Went from the Pomodoro app page to the Pomodoro technique page...

Tried to download the Pomodoro book but it's a scribd doc...

and so to get it I logged into Facebook...

Then spend fifteen minutes catching up and finally remembered to go back and
got ...

... the book on

... how NOT to multitask...

(...then five minimutes fixing typos here...)

------
yoyar
I've been telling managers that the concept of multi-tasking is idiotic for
years. But bad managers like the idea, so they thought they could just tell
you to multi-task and then everything would turn out hunky-dory. It's nice to
hear other people saying die to the concept. I feel validated. Now, back to
drinking coffee and posting on HN while driving and eating a ham sandwich.
Cheers.

------
Joakal
Wow, it seems all of the advice is unnecessarily creating stress where the
person tries to get software/hardware to restrict access. This will ultimately
fail for people seeking freedom to work, especially entrepreneurs.
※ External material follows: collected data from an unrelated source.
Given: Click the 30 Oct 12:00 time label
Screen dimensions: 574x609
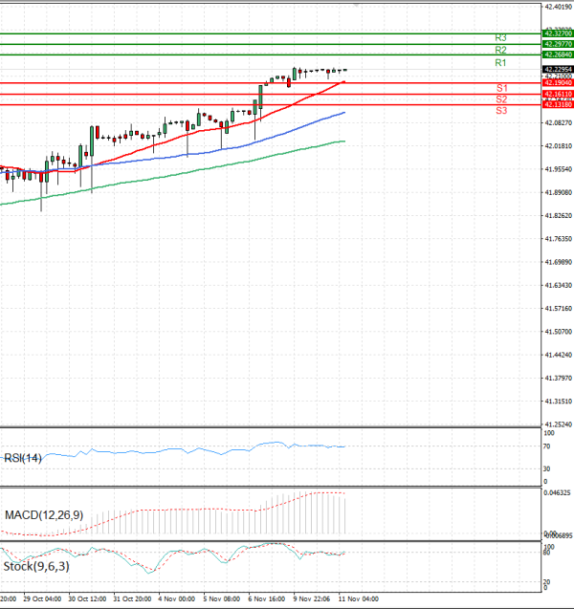Looking at the screenshot, I should pos(86,601).
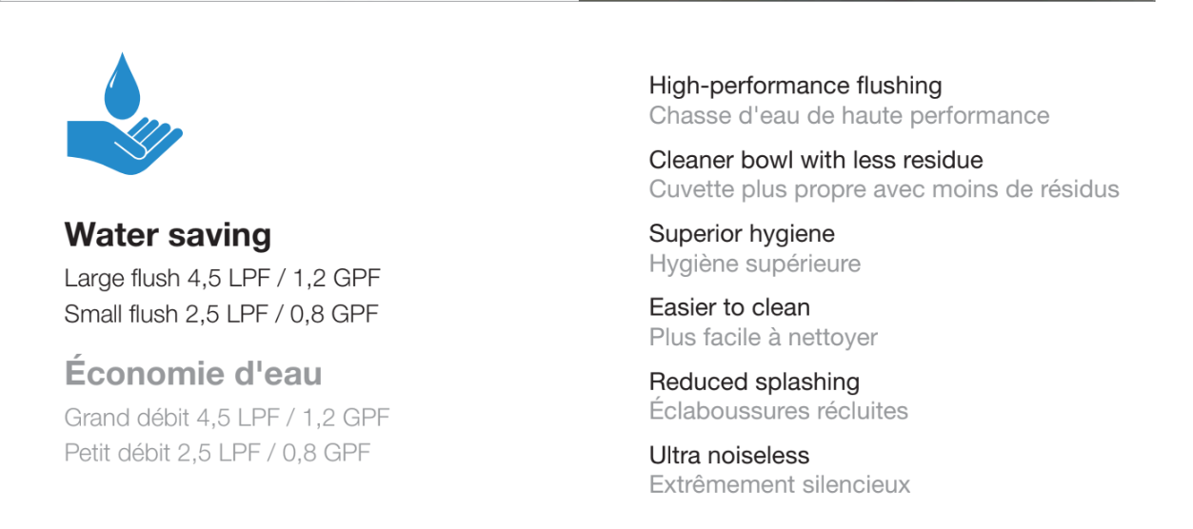
Task: Click the "Cuvette plus propre" French line
Action: pos(884,189)
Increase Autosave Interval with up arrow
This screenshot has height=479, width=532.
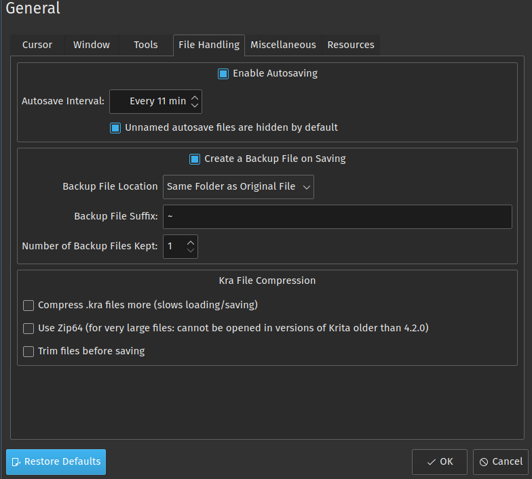195,97
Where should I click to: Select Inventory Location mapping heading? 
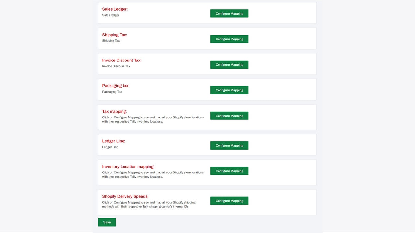pos(128,167)
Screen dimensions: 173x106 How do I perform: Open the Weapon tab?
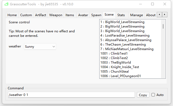click(56, 15)
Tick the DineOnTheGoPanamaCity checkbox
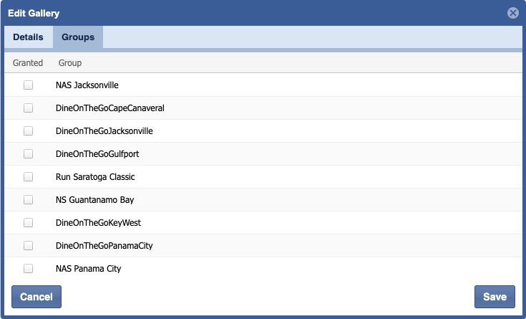This screenshot has width=526, height=319. click(x=29, y=246)
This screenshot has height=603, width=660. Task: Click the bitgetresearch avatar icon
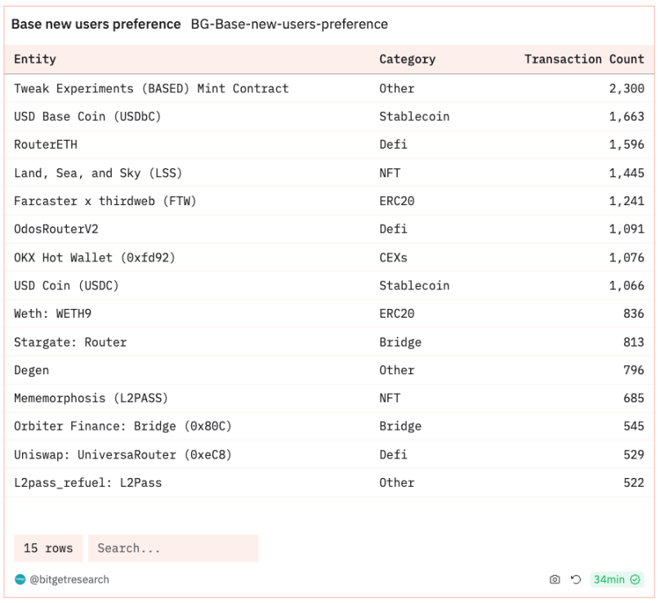point(20,579)
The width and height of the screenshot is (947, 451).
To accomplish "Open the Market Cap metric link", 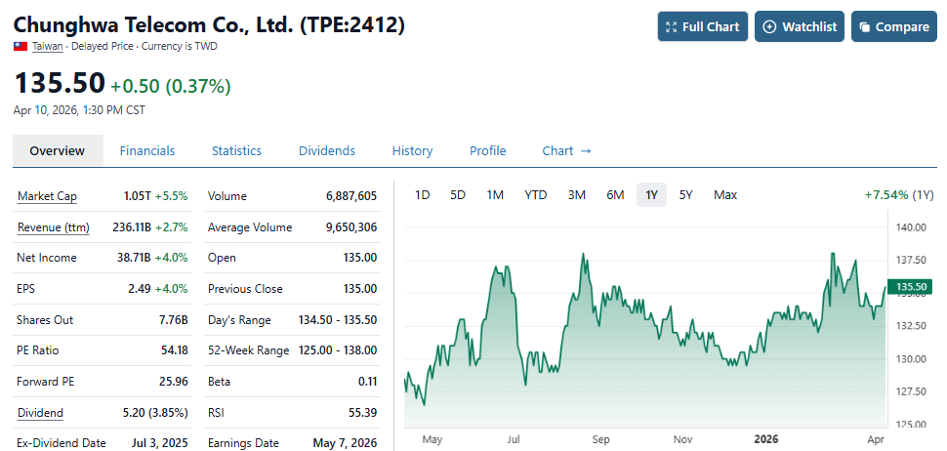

I think it's best to have a TODO list and follow it.

------
joe_the_user
From the article: "Doing the hard, creative work first."

I'm doubtful that this is a good strategy for everyone. There are a lot of
time use approaches and this doesn't seem like it would work for me.
Especially, whether it would help me to wake up earlier or not, I know I
wouldn't do unless I was essentially forced to by needing to do something
then.

One of the things about a lot of the time-management schemes is that they are
simplified for general purpose time use strategies and thus it's easy to find
one part that doesn't work for you and take that as a wall.

I do like the idea of a mechanical kitchen timer - it's very unfortunate that
they've been replaced by the electric kind in most stores.

------
xenophanes
calling an app to prevent you from doing something "Freedom" is perverse
double think.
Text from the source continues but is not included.